The answer must consist solely of the lines from the one with "How do I perform: Click" through the last line of the data, copied exactly, with no pictures.

Collected data:
::::

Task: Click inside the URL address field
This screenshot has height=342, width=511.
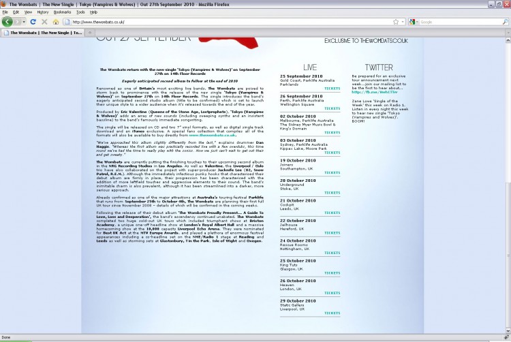Action: pos(228,22)
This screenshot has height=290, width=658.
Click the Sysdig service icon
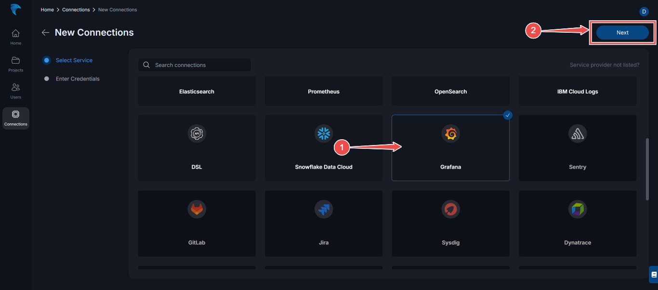(450, 209)

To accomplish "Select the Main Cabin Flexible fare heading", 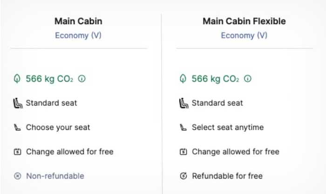I will 244,21.

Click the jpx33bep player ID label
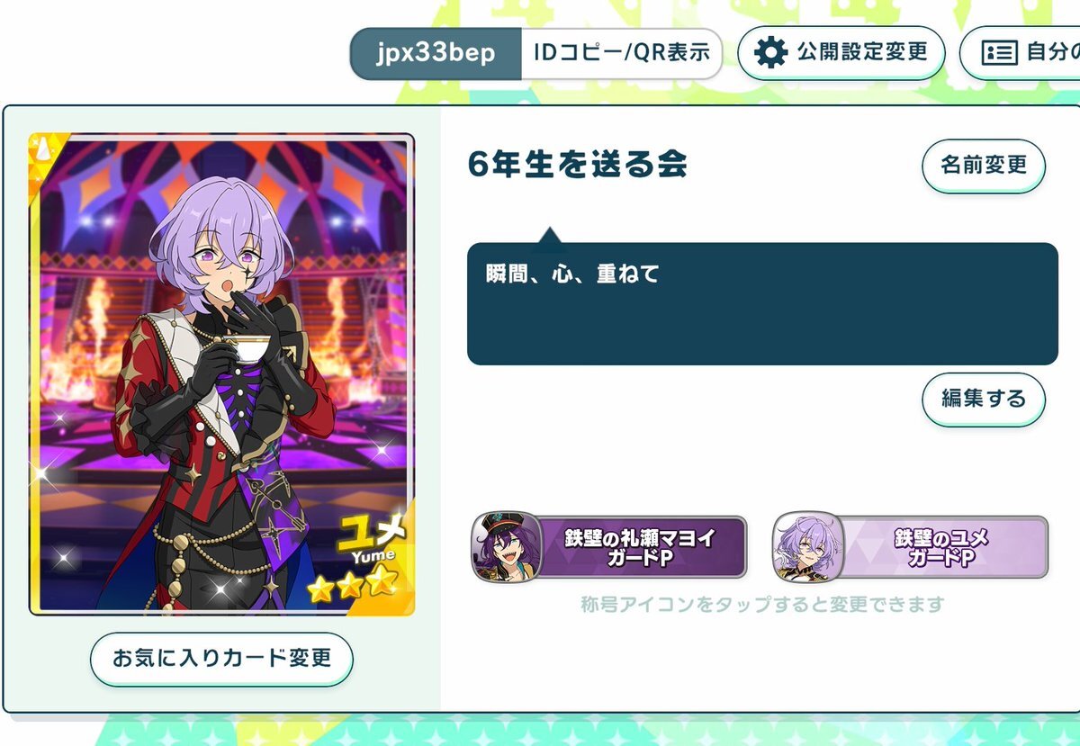pos(436,53)
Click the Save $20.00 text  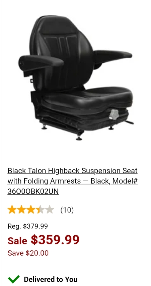point(28,253)
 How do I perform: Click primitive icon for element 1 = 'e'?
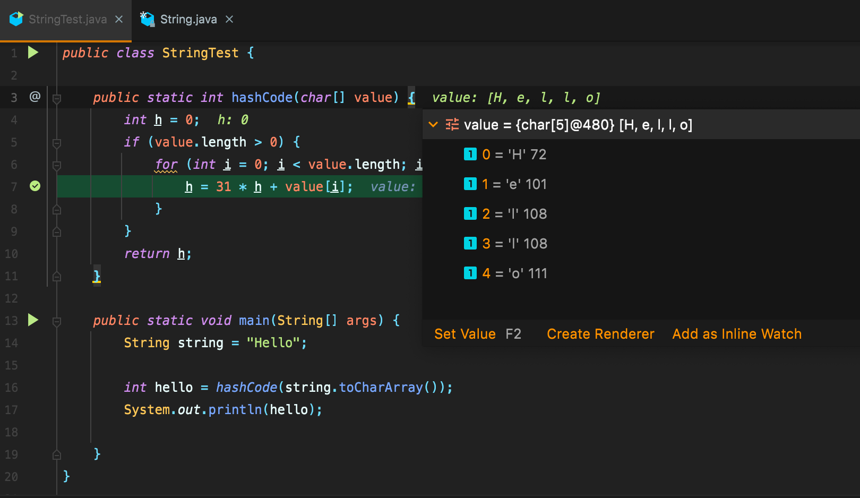[x=470, y=184]
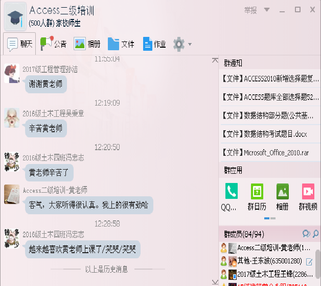Click the second page dot under 群应用

coord(273,218)
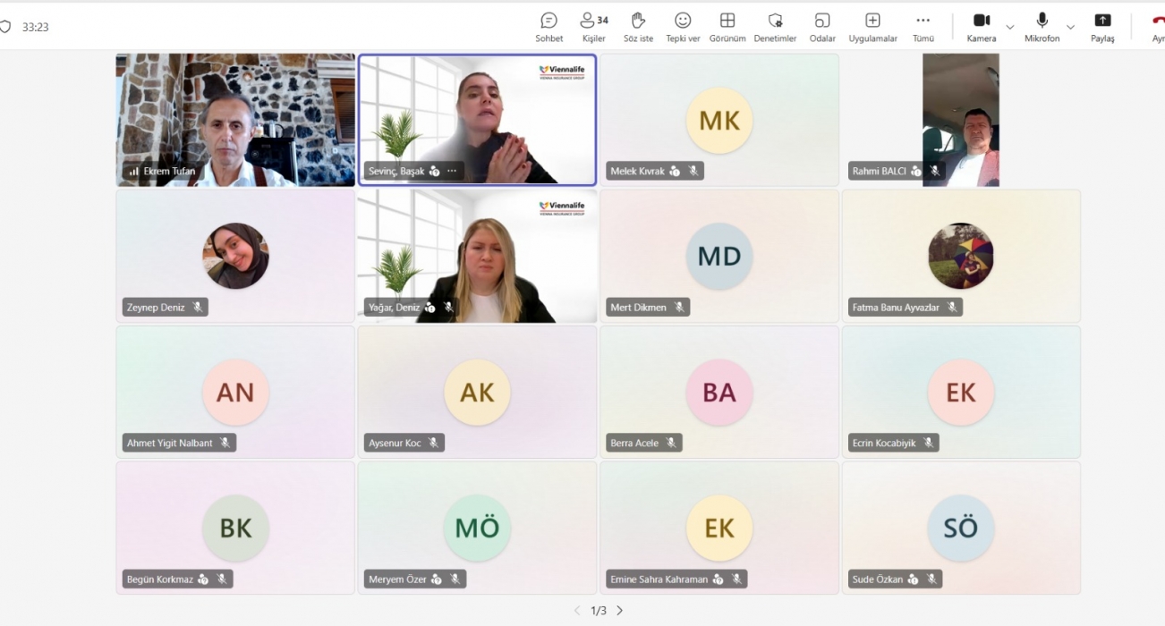This screenshot has width=1165, height=626.
Task: Toggle the Kamera on or off
Action: pyautogui.click(x=981, y=26)
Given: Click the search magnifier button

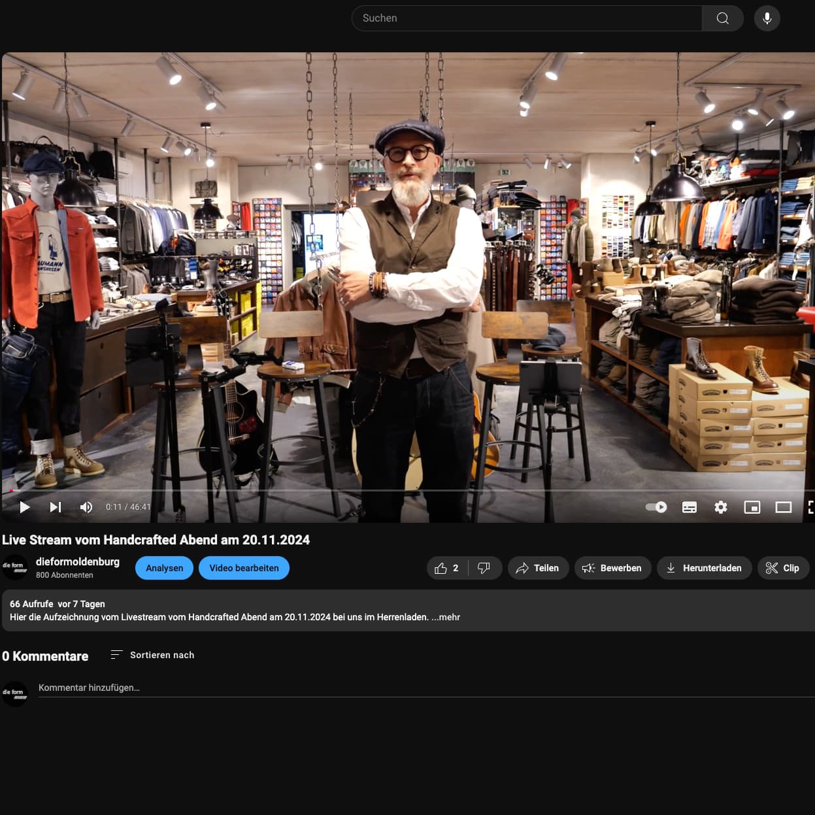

::::

Answer for this exercise:
 How do I perform: Click primitive icon for element 1 = 'e'?
[x=470, y=184]
Click the second page dot under 群应用

coord(273,218)
This screenshot has width=1165, height=626.
Task: Toggle the Kamera on or off
Action: pyautogui.click(x=981, y=26)
Given: Click the search magnifier button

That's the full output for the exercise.